While time to appendectomy has previously been shown to be associated with appendiceal perforation, our study did not find a significant association. This is possibly a result of the fact that most patients in our study underwent an appendectomy within 24 h of presentation. Further, it is also possible that our study was underpowered to detect this association.
It has been suggested in literature that hyponatremia at presentation is indicative of perforation rather than being an early predictor of impending perforation. Thus, it can be argued that the 27 patients with hyponatremia at presentation in our study population already had perforated appendicitis at the time of presentation and the perforation was missed on computed tomography due to limited sensitivity. However, histopathological examination showed perforation in only one-third (n = 9) of these patients. Further, our sensitivity analysis after excluding hyponatremic patients did not change our final results; geriatric age and obesity were still significantly associated with in-hospital progression to perforation.
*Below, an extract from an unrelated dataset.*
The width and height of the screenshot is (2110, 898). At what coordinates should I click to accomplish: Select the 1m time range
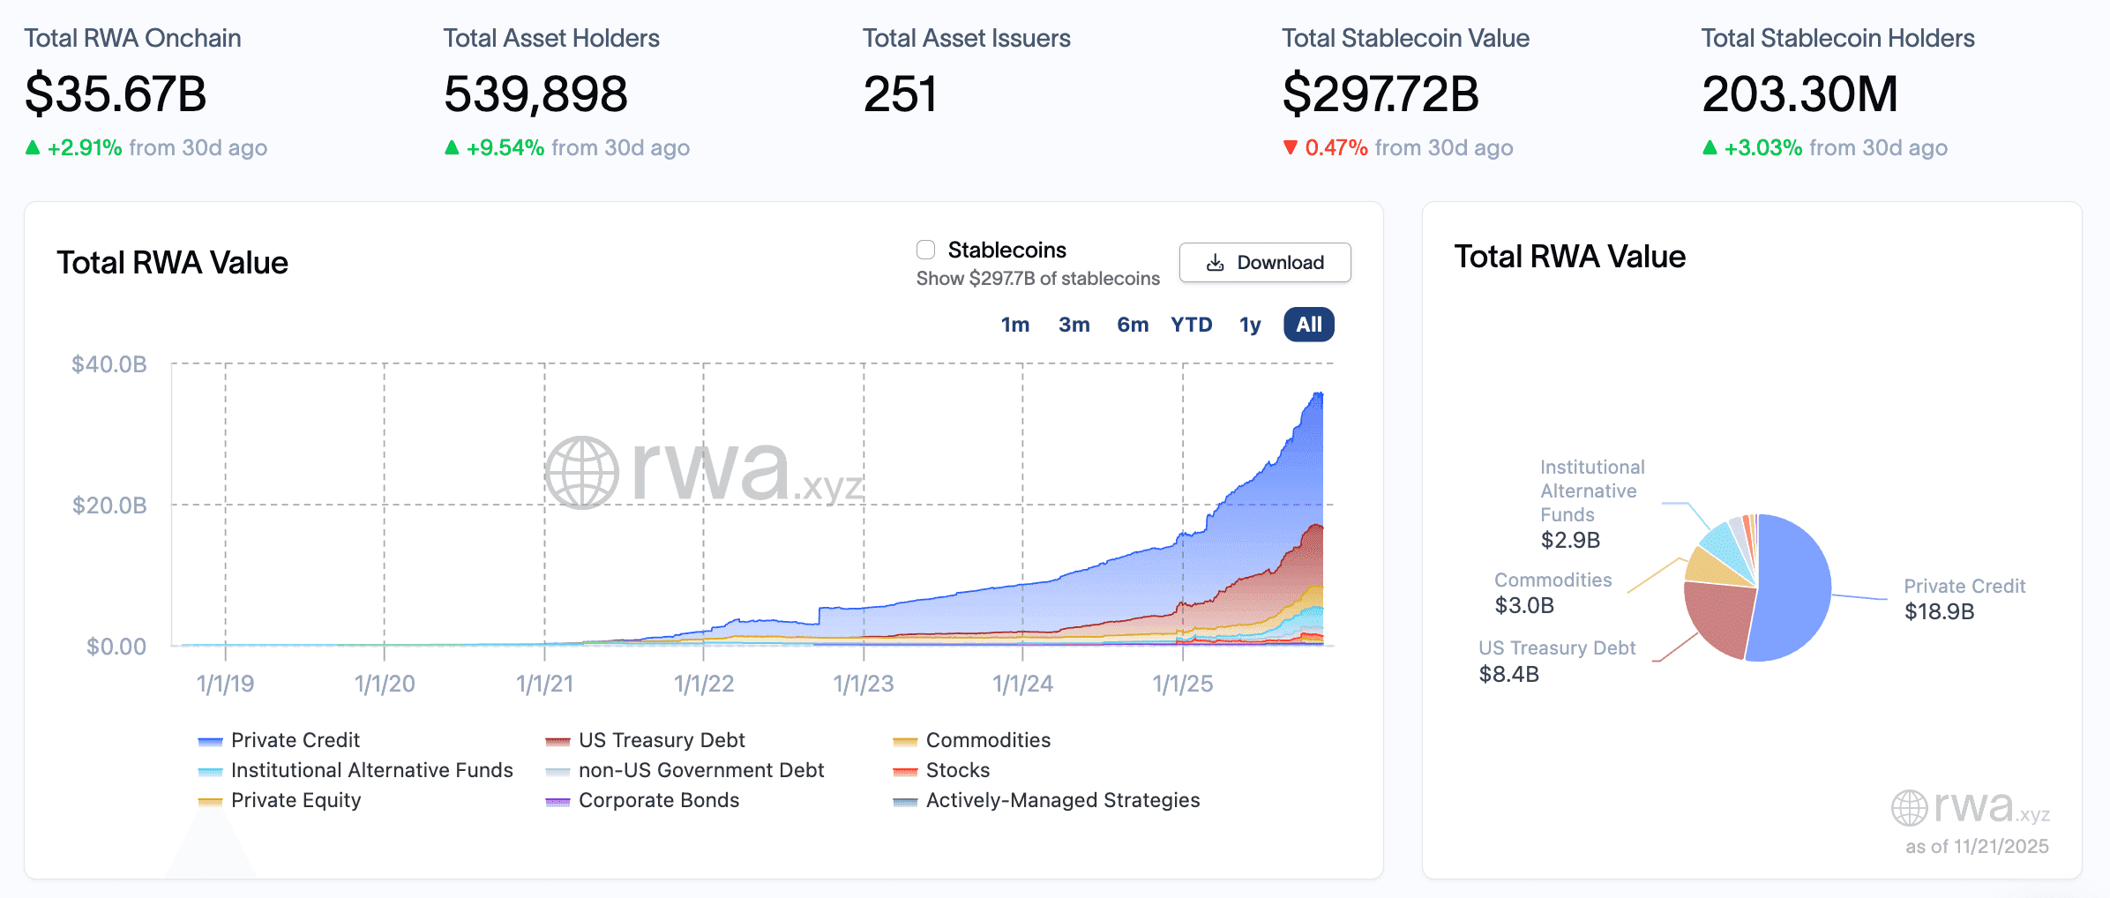pyautogui.click(x=1014, y=325)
Diagnostic imaging modalities for diagnosis of acute appendicitis include ultrasonography, MRI or CT. CT imaging has a sensitivity of ~ 90% in comparison to MRI which has a sensitivity of ~ 97% in diagnosing acute appendicitis [
11]. However, the radiologic diagnosis of complicated appendicitis is more challenging. A meta-analysis of CT features for differentiating complicated and uncomplicated appendicitis found ten CT features for differentiating complicated appendicitis, nine of which showed high specificity, and one of which was highly sensitive [
12].
The major limitations of our study include its retrospective, observational design with its inherent biases. The sensitivity of computed tomography in detecting perforation (at the time of initial presentation) is variable, and especially dependent upon the interpreter; thus some of the participants with perforation on histopathology may have already had perforated appendicitis at the time of initial imaging. Further, due to the limited number of patients with perforation on histopathology, our study might be underpowered to detect certain associations, such as that with time to operating room or steroid use. Due to absence of information, we were unable to assess the utility of other biochemical markers, such as C-reactive protein (CRP), hyperbilirubinemia and hyperfibrinogenemia, in predicting appendiceal perforation in our population [
13‐
16].
Conclusion
A sizable proportion of patients presenting with appendicolithiasis-associated non-perforated acute appendicitis on initial imaging experience in-hospital appendiceal perforation (16.2% in our data). Perforation increases risk of postoperative adverse outcomes including increased hospital length of stay. Factors associated with in-hospital perforation include geriatric age, obesity, and hyponatremia.